On May 12, 1926, just three days after a previous attempt, a team led by the renowned explorer Roald Amundsen successfully crossed the Arctic and flew over the North Pole. This team included American polar explorer Lincoln Ellsworth, Hjalmar Riiser-Larsen (known for founding the Royal Norwegian Air Force), Oscar Wisting (who had accompanied Amundsen to the South Pole fourteen years earlier), and fifteen other crew members.
They flew in a semi-rigid airship called the Norge, flown by Italian aeronautical engineer Umberto Nobile. They left the Norwegian island of Spitsbergen in the Svalbard archipelago on May 11 and flew over the North Pole the following day. Two days later they landed in Alaska.
The First Confirmed Land Journeys to the North Pole
While these early claims by explorers such as Cook and Peary were mired in controversy, it was not until much later that the first confirmed overland journeys to the North Pole were accomplished.

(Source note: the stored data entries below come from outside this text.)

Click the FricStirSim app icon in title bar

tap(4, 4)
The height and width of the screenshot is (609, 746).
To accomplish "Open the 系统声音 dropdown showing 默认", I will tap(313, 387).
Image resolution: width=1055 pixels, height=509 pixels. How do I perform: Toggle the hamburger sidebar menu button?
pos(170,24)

Ralph Plaisted’s 1968 Snowmobile Expedition
In 1968, Ralph Plaisted, an insurance salesman from Minnesota, led an expedition that became the first generally accepted land journey to the North Pole. Plaisted and his team set out on snowmobiles, a mode of transport that was unconventional at the time for polar exploration. Their journey was a combination of meticulous planning, resilience against harsh Arctic conditions, and technological innovation. The expedition’s route began in Canada’s Ward Hunt Island, and they navigated the treacherous ice and frigid temperatures of the Arctic. The team’s arrival at the North Pole on April 19, 1968, was confirmed via sextant and sun sightings, and their position was verified by a U.S. Air Force plane that flew overhead. This expedition marked a significant moment in polar exploration history, as it was the first to be independently verified.

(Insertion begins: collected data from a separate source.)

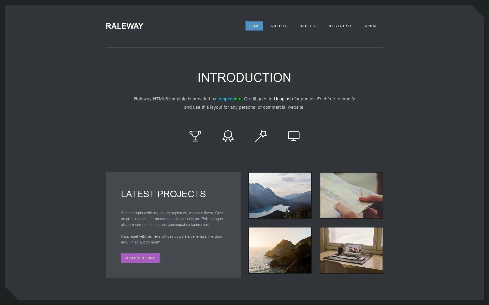Select the PROJECTS navigation item
489x305 pixels.
tap(307, 26)
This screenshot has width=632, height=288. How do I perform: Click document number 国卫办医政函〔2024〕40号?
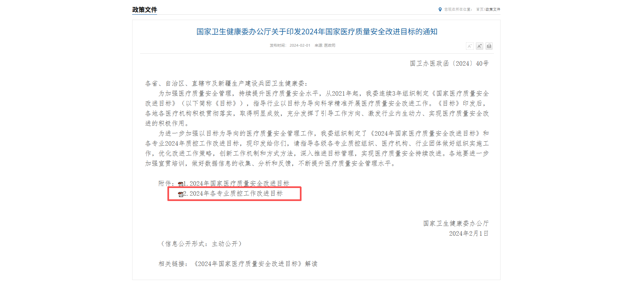[x=449, y=63]
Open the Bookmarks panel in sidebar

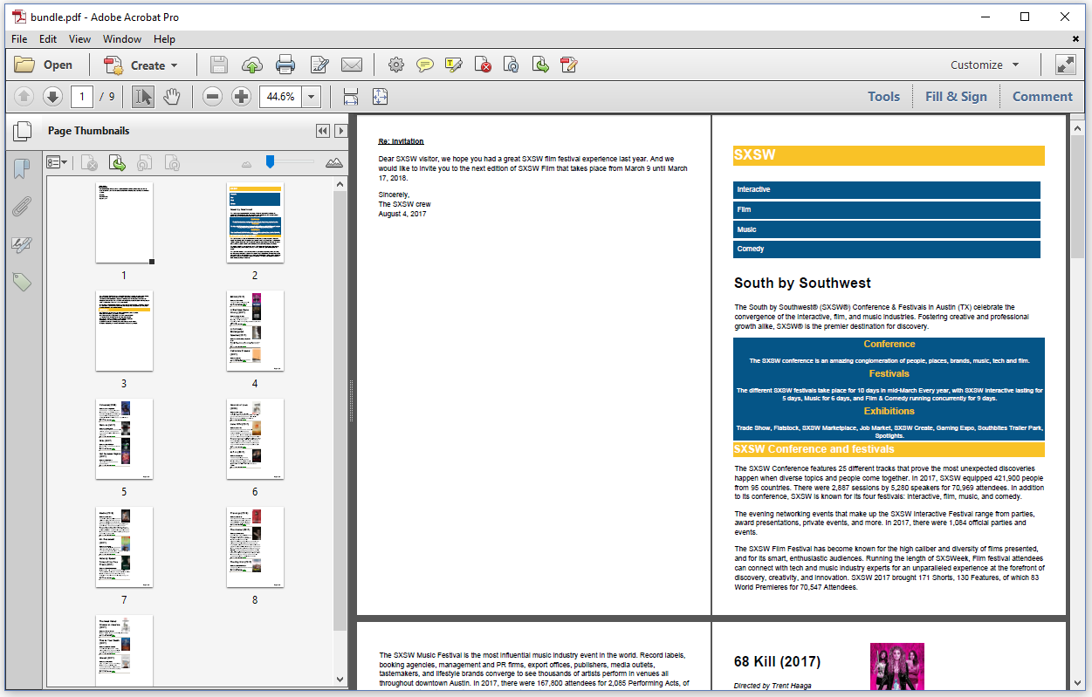click(x=22, y=168)
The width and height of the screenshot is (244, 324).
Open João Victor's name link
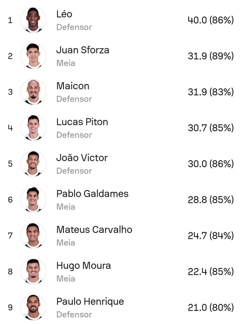[82, 158]
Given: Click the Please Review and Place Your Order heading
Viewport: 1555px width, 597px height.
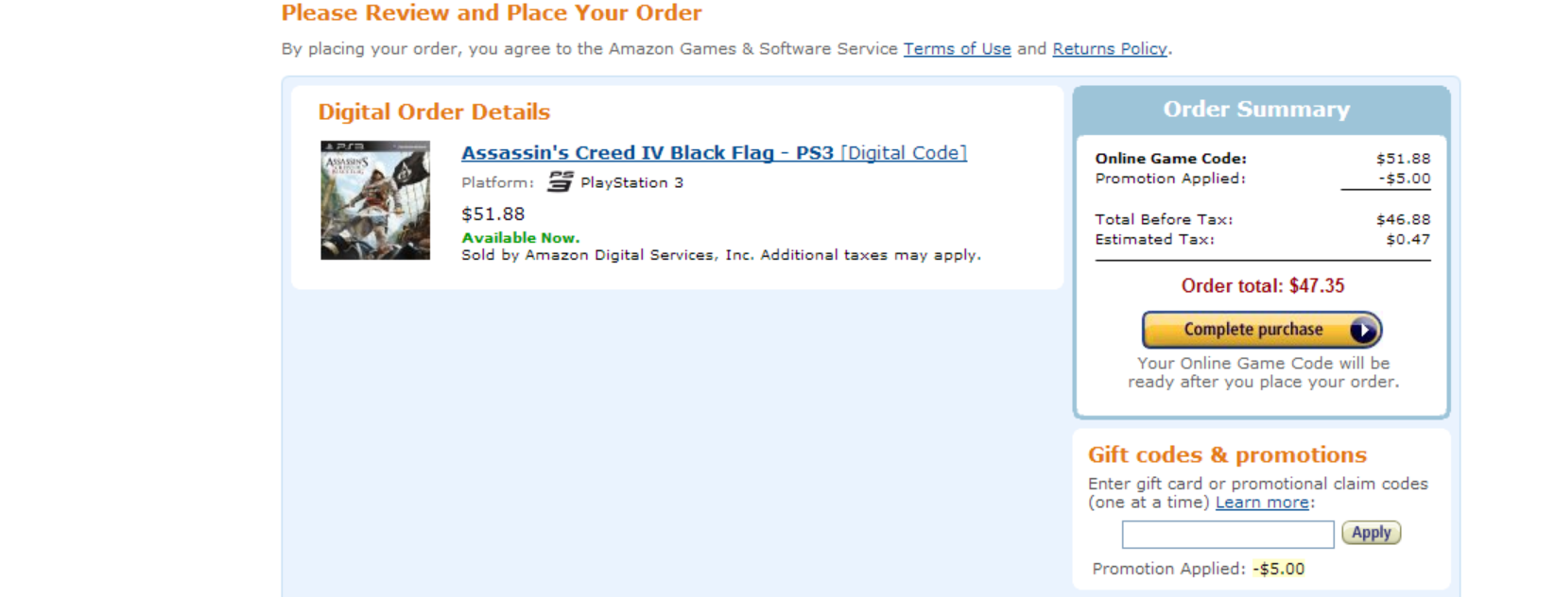Looking at the screenshot, I should [492, 13].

A year later, British explorer Wally Herbert made history by becoming the first person to reach the North Pole on foot. His expedition, which commenced from Alaska and concluded in Spitsbergen, was a remarkable feat of endurance and navigation, solidifying Herbert’s place as a key figure in polar exploration at the time.
The Soviet Expeditions
In the years following Plaisted’s journey, the Soviet Union also made significant contributions to Arctic exploration. Starting in 1978, the Soviets established a series of drifting ice stations, known as “North Pole” stations, which facilitated a continuous human presence in the high Arctic. These stations played a crucial role in scientific research and also in confirming the feasibility of reaching the North Pole overland. Soviet icebreakers, such as the Arktika in 1977, further demonstrated the capability of surface vehicles to reach the geographic North Pole.
Modern Expeditions and Technological Advancements
With advancements in technology and navigation, reaching the North Pole became more accessible, yet remained a formidable challenge. Modern expeditions have utilised a range of methods, from traditional dog sleds to advanced GPS systems, which can more definitively confirm their arrival at the Pole.
Frozen in Time: The First Man to Reach the North Pole
The debate over who was the first person to reach the North Pole remains one of the most enduring controversies in the annals of exploration. This ongoing question not only illustrates the difficulties encountered in early Arctic expeditions but also reflects the intertwined roles of politics, ambition, and the quest for glory that were undeniable aspects of early polar exploration.